DATASET RECORDS:

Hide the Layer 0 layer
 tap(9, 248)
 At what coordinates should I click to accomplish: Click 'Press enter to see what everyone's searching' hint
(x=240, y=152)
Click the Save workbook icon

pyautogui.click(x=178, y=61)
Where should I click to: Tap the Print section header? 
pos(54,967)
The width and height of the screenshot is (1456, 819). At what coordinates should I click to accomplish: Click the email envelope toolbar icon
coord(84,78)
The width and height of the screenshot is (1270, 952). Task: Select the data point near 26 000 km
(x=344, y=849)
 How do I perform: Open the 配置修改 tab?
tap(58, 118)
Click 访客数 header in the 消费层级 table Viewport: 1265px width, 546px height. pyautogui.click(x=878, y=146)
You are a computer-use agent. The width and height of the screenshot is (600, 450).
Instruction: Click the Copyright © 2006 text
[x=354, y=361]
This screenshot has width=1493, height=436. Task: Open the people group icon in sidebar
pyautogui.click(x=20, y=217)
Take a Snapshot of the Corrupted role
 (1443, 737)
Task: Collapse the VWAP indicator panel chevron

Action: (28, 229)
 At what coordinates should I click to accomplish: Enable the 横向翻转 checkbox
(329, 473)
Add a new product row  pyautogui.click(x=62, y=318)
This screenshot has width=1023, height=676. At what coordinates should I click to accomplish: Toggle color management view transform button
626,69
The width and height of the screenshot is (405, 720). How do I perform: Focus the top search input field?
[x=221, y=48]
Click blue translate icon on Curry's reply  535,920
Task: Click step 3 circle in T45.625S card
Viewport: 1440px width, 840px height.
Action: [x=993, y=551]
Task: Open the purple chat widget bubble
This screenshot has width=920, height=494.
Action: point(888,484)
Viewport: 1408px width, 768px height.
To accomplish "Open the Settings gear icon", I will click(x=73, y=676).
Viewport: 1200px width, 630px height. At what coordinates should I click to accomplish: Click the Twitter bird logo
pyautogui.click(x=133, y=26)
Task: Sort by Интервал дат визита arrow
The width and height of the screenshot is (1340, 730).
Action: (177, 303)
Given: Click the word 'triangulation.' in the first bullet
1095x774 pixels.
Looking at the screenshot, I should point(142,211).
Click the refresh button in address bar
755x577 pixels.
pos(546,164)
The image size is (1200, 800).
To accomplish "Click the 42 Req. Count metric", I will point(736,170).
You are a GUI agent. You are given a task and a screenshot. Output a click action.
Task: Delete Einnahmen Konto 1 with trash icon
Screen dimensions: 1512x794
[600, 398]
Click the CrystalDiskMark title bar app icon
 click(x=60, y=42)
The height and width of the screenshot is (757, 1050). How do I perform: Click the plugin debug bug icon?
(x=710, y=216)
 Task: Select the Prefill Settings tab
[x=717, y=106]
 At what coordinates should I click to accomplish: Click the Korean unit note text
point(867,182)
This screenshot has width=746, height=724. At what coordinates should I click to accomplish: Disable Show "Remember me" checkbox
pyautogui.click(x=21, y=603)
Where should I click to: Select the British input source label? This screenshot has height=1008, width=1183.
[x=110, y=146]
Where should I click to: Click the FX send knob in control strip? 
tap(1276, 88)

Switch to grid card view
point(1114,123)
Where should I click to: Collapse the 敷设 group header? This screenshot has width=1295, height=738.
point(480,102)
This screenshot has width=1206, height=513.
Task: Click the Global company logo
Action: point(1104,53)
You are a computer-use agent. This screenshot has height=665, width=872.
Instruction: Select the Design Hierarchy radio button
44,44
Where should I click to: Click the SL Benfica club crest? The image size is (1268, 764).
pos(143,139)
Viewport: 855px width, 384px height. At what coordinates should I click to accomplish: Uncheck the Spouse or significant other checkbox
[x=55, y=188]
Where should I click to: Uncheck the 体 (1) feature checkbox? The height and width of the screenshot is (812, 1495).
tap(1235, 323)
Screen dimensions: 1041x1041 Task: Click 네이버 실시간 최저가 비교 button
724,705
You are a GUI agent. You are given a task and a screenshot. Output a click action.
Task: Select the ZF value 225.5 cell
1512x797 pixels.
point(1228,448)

TASK BRIEF: Please write out the stretch of records from the line containing "Where should I click to: Click the SL" through the end of the records, requests included, with every click coordinate in the answers multiplied by 0.2 and rounded to the nearest whole number, halves rounding up.

CORRECT RESULT:
Where should I click to: Click the SL Benfica club crest? The image size is (1268, 764).
pos(29,28)
Viewport: 855px width, 384px height. At what coordinates should I click to accomplish: Uncheck the Spouse or significant other checkbox
[x=11, y=38]
Where should I click to: Uncheck the 体 (1) feature checkbox? The height and width of the screenshot is (812, 1495).
tap(247, 65)
Screen dimensions: 1041x1041 Task: Click 네이버 실시간 최저가 비교 button
145,141
You are a GUI agent. You are given a task and a screenshot. Output a click action.
Task: Select the ZF value 225.5 cell
1512x797 pixels.
point(246,90)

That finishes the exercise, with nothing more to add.